§ GOAL
Please gather every line in the records below that contains the word "screenshot". Case counts.

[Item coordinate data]
---

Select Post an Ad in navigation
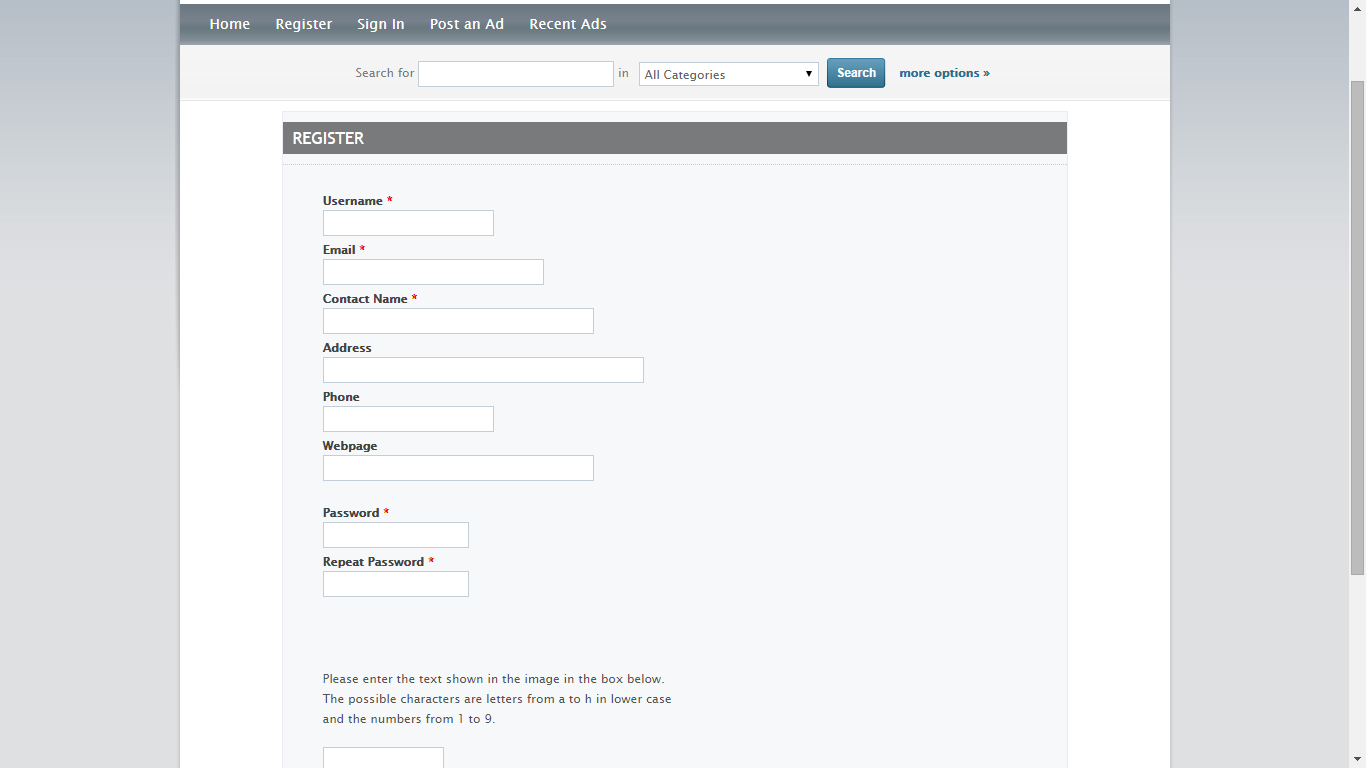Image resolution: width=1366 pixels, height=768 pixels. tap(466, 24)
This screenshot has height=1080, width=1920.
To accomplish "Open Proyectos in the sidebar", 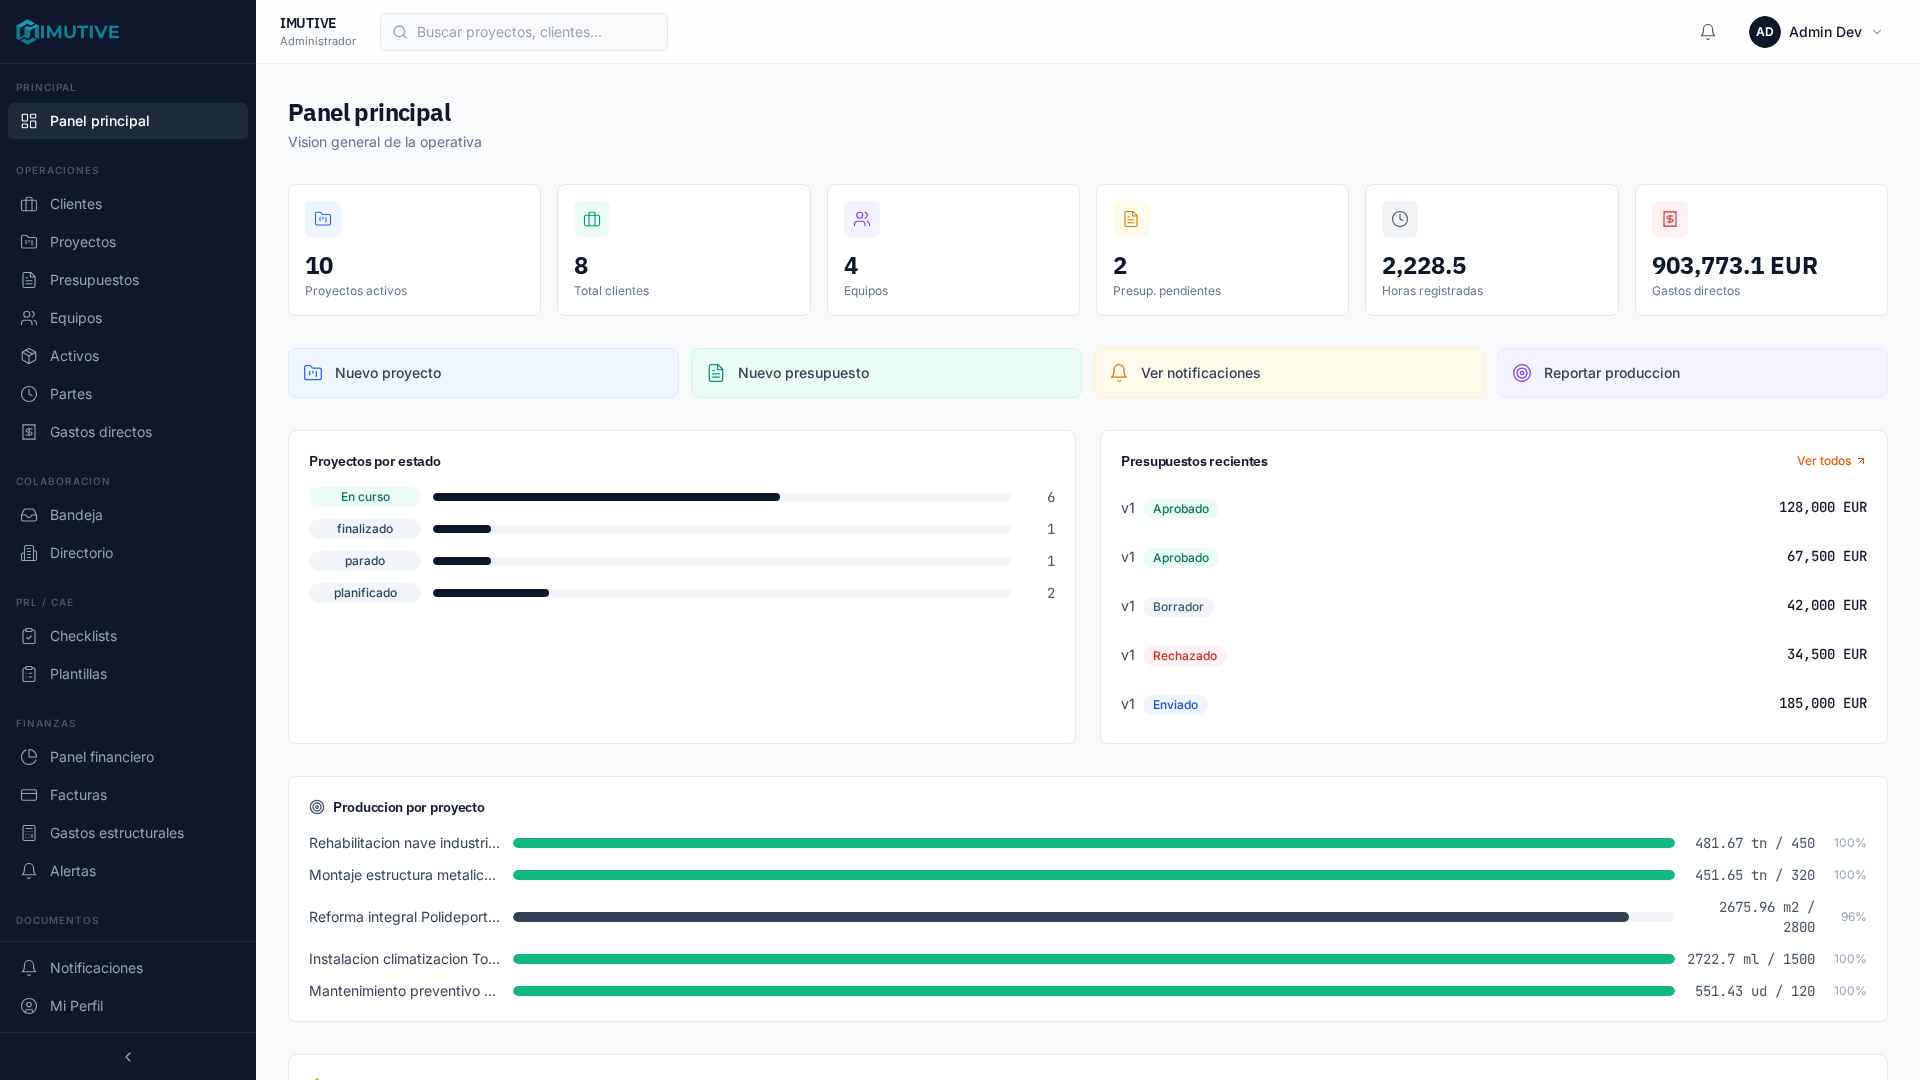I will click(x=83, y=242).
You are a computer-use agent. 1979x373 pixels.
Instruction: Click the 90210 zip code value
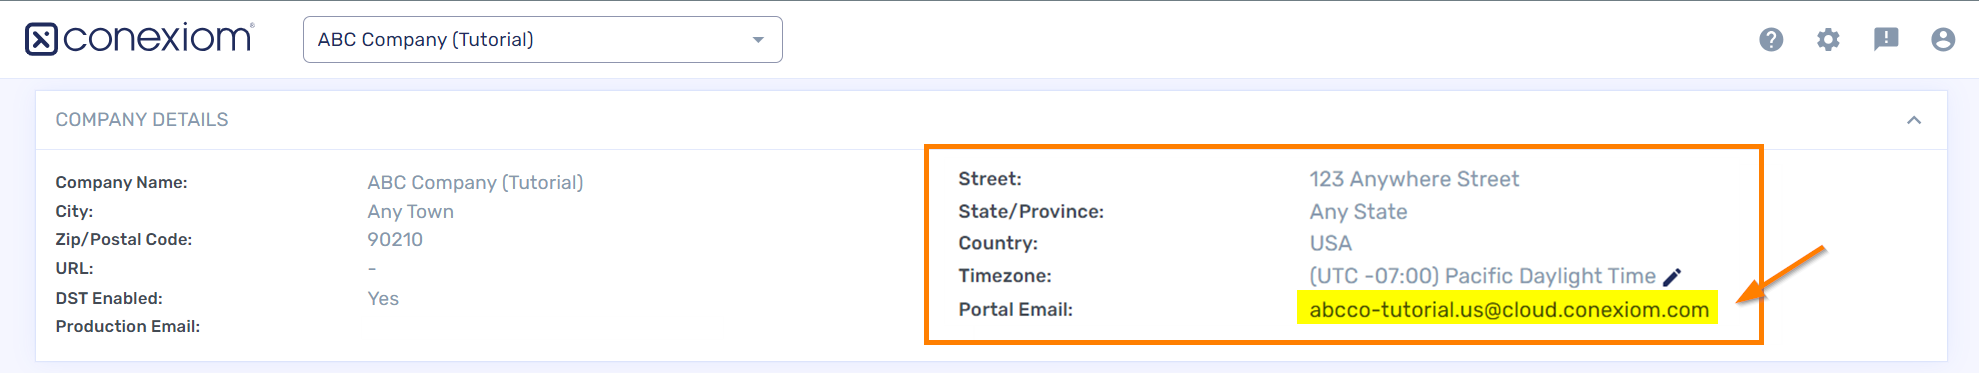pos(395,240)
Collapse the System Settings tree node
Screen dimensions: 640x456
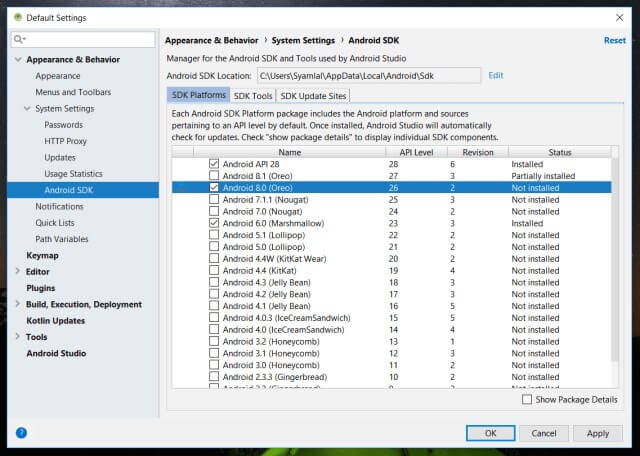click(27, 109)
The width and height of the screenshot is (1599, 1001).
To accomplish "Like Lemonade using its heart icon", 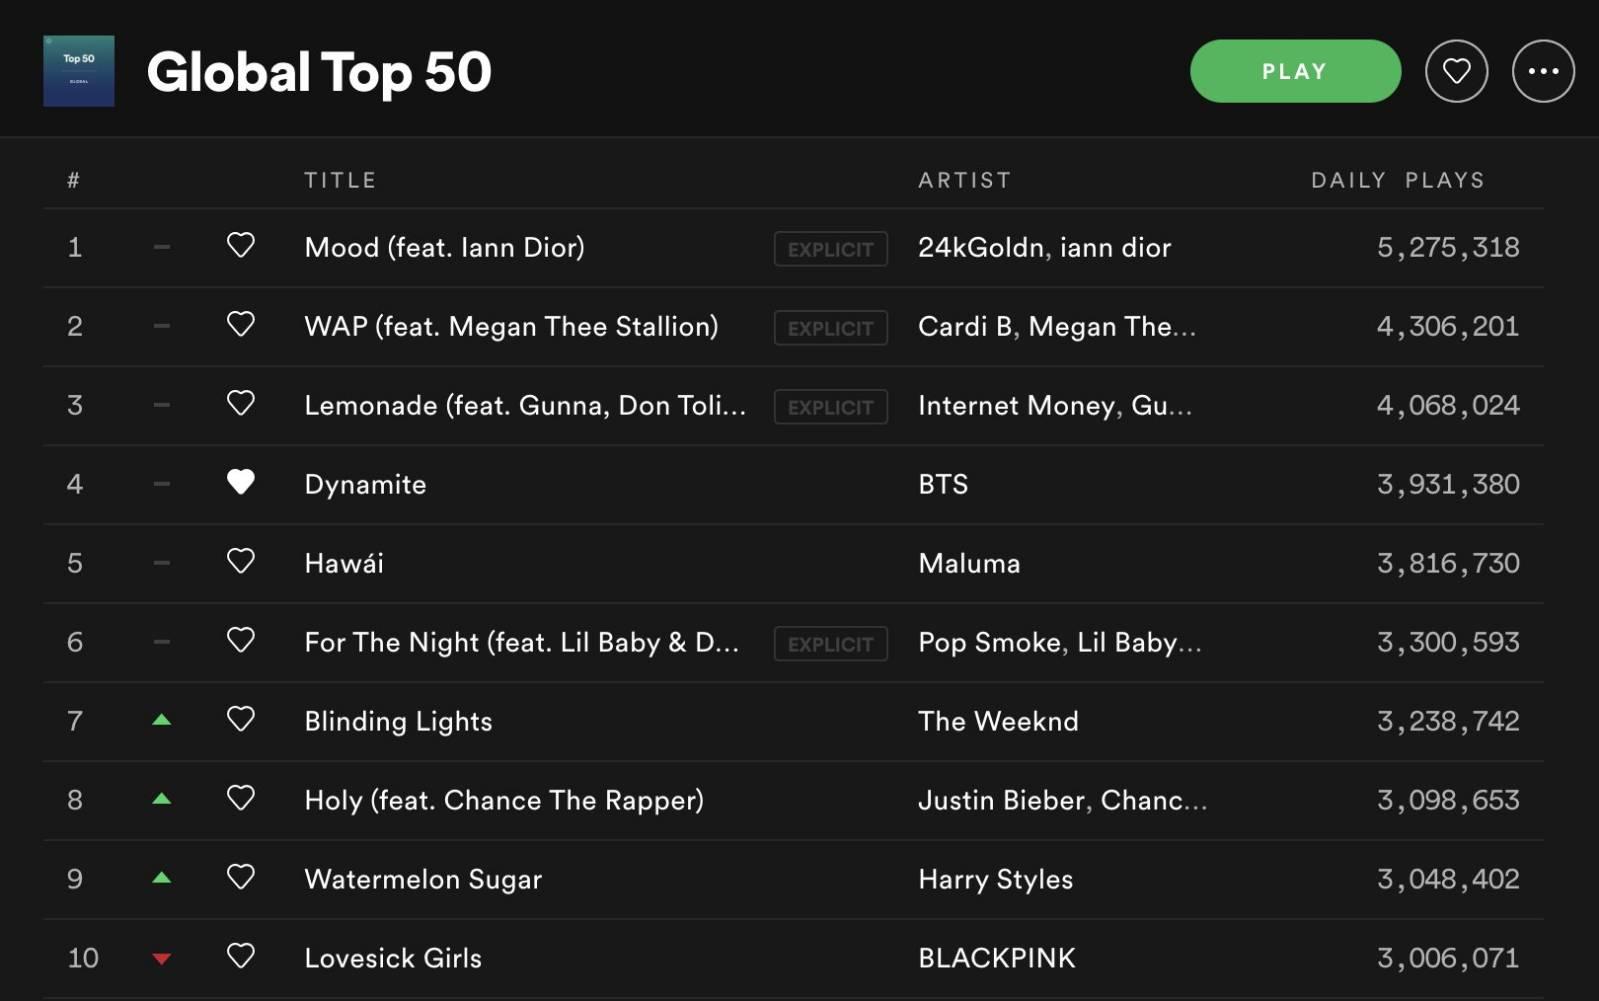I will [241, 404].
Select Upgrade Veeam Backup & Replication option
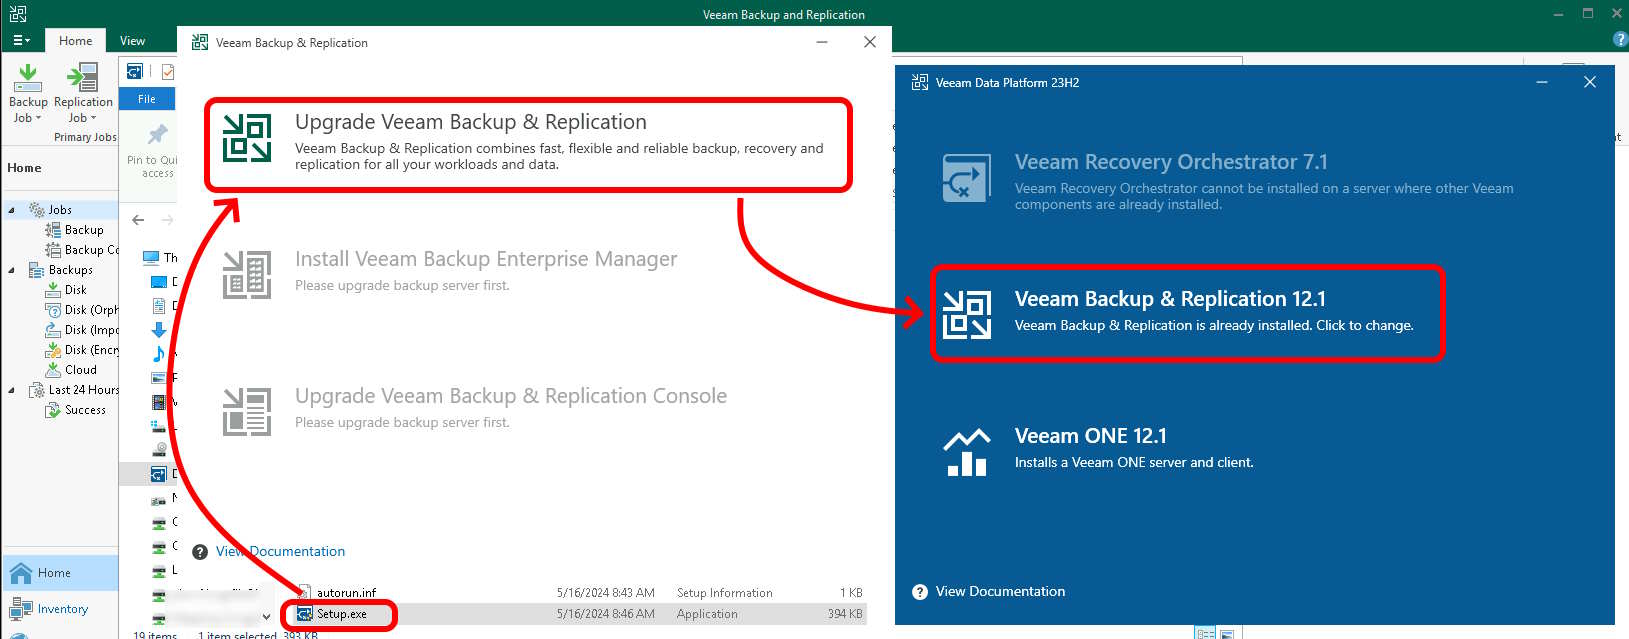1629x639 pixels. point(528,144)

---

§ COMPLETE RESPONSE
This screenshot has height=1080, width=1920.
The width and height of the screenshot is (1599, 1001).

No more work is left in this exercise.